DistrictDataLabs / yellowbrick

Visual analysis and diagnostic tools to facilitate machine learning model selection.
http://www.scikit-yb.org/
Apache License 2.0
4.3k stars 559 forks source link

Diagnostic Plots for Linear Regression Analysis #1211

Open pkaf opened 2 years ago

pkaf commented 2 years ago

If not already considered or being developed it would be neat to have some standard diagnostic plots for linear regression analysis mainly

a. residual vs fitted b. normal q-q c. scale-location d. residual vs leverage

as shown in https://data.library.virginia.edu/diagnostic-plots/. Example plots

Screen Shot 2022-01-25 at 8 53 42 pm Screen Shot 2022-01-25 at 8 53 48 pm Screen Shot 2022-01-25 at 8 53 53 pm Screen Shot 2022-01-25 at 8 54 00 pm

I am happy to PR.

pkaf commented 2 years ago

I will love to hear your thought on ^^ @bbengfort .

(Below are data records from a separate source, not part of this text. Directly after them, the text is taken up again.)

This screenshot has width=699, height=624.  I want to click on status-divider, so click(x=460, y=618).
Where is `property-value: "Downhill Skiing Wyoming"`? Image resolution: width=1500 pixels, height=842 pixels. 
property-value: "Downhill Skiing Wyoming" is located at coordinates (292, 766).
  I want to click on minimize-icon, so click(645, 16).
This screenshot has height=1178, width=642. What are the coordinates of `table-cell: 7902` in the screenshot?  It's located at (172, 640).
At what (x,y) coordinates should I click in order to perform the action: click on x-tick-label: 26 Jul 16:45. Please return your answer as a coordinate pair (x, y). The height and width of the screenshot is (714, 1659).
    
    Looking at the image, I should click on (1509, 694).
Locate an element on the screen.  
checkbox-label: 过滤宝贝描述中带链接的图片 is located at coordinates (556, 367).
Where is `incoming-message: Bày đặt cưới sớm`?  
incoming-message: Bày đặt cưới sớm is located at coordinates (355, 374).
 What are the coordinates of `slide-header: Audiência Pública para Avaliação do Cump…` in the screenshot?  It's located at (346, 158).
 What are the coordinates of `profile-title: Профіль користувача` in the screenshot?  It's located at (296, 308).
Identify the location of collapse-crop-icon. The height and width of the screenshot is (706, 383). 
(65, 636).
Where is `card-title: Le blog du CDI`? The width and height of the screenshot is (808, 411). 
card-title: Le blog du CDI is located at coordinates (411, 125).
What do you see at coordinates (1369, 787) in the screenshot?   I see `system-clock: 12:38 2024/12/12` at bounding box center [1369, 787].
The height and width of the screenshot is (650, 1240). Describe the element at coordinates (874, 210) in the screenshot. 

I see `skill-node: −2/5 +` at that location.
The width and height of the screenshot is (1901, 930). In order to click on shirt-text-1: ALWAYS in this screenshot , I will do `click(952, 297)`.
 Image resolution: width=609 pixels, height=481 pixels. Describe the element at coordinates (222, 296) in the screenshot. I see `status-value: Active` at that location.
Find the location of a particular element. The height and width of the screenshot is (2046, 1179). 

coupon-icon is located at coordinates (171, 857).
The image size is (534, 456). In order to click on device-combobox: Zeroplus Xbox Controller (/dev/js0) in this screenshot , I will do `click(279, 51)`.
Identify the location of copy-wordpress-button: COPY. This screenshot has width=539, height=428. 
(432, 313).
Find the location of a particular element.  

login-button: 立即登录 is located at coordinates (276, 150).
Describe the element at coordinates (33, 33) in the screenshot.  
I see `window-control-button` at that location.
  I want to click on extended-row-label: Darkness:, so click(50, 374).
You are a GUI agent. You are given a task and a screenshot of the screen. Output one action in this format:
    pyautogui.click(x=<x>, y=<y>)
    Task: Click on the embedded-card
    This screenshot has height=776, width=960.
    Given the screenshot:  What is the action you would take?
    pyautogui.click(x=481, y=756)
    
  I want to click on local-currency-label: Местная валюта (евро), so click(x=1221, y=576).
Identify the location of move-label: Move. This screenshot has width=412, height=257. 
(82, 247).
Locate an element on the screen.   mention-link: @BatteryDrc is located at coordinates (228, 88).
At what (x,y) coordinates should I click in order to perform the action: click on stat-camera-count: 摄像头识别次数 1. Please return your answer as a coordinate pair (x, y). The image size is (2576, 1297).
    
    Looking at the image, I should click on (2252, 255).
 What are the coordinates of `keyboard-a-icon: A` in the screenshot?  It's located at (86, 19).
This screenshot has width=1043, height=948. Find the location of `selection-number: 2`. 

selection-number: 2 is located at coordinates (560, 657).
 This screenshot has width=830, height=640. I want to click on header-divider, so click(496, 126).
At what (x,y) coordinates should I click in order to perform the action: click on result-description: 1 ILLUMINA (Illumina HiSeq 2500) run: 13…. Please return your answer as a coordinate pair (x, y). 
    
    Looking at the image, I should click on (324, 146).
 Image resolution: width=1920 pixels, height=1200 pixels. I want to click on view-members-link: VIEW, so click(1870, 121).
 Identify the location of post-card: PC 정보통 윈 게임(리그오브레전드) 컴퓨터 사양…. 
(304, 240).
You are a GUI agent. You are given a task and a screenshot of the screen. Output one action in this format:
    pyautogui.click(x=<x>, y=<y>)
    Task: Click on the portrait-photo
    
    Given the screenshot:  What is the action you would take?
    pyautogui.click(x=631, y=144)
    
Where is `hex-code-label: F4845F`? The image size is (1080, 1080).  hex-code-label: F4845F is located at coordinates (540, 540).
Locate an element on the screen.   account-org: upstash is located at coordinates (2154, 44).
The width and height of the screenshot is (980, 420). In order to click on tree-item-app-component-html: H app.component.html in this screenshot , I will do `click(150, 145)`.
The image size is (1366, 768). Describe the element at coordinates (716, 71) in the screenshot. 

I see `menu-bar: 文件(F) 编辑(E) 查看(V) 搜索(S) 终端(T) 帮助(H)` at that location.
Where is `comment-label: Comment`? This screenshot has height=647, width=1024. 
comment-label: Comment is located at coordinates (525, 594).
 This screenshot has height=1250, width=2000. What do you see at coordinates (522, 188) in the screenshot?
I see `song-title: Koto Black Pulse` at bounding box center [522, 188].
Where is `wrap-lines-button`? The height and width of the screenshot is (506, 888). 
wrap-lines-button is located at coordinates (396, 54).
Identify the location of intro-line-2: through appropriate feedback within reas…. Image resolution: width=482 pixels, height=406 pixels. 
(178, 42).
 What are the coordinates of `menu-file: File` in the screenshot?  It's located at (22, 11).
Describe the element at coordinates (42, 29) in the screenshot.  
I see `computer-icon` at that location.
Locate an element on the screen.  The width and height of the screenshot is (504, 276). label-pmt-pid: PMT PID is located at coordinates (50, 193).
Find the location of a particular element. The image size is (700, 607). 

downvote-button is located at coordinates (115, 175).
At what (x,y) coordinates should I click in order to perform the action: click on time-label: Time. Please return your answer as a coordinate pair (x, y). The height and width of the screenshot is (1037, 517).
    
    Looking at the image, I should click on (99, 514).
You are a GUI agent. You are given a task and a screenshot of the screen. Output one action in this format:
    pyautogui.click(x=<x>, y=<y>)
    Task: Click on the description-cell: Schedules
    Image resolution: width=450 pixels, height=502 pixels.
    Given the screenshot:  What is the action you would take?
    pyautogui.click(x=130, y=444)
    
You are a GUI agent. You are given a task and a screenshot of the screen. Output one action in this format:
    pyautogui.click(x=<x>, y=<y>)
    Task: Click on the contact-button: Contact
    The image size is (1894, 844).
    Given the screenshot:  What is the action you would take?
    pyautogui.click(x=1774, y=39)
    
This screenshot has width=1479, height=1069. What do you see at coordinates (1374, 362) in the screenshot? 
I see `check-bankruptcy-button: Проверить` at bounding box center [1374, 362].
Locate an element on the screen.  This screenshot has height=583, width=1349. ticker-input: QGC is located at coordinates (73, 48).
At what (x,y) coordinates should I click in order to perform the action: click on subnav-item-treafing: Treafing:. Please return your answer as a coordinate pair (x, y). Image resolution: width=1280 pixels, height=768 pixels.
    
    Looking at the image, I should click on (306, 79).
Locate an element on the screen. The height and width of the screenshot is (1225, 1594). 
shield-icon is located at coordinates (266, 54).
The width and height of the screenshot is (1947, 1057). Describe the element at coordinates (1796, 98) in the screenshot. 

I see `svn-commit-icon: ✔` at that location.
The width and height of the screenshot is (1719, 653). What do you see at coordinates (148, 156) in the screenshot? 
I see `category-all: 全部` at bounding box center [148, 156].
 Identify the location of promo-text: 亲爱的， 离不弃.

bbengfort commented 2 years ago

@pkaf We'd certainly be open to more regression analysis tools or adaptations of our current tools to support these types of analyses.

The ResidualsPlot is currently plotted against the fitted value, so I think that's what plot 1 is - it also has the option to have a Q-Q plot alongside it, which I think is plot 2. Perhaps that plot could be modified to plot the residuals against actual value instead of the predicted value?

Scale-location vs fitted values (your third plot) also seems like it might be an adaptation of the ResidualsPlot to standardize the residuals rather than using the raw residuals - this would be a great param to add!

We also have a CooksDistance visualizer, which may be related to your last plot of standardized residuals to Leverage, or might be a building block towards that visualization.

If the ResidualsPlot is not sufficient, perhaps you could look into creating a ResidualsDiagnostics visualizer that plots all four of these graphs in 4 separate axes? We haven't done a lot of multi-axes plotting, but this could be a good start toward that.

pkaf commented 2 years ago

@bbengfort recently, I pushed an example depicting above graphs in statsmodels https://www.statsmodels.org/devel/examples/notebooks/generated/linear_regression_diagnostics_plots.html . We can adapt it here too.

bbengfort commented 2 years ago

@pkaf awesome - we welcome any PRs that you might open for Yellowbrick!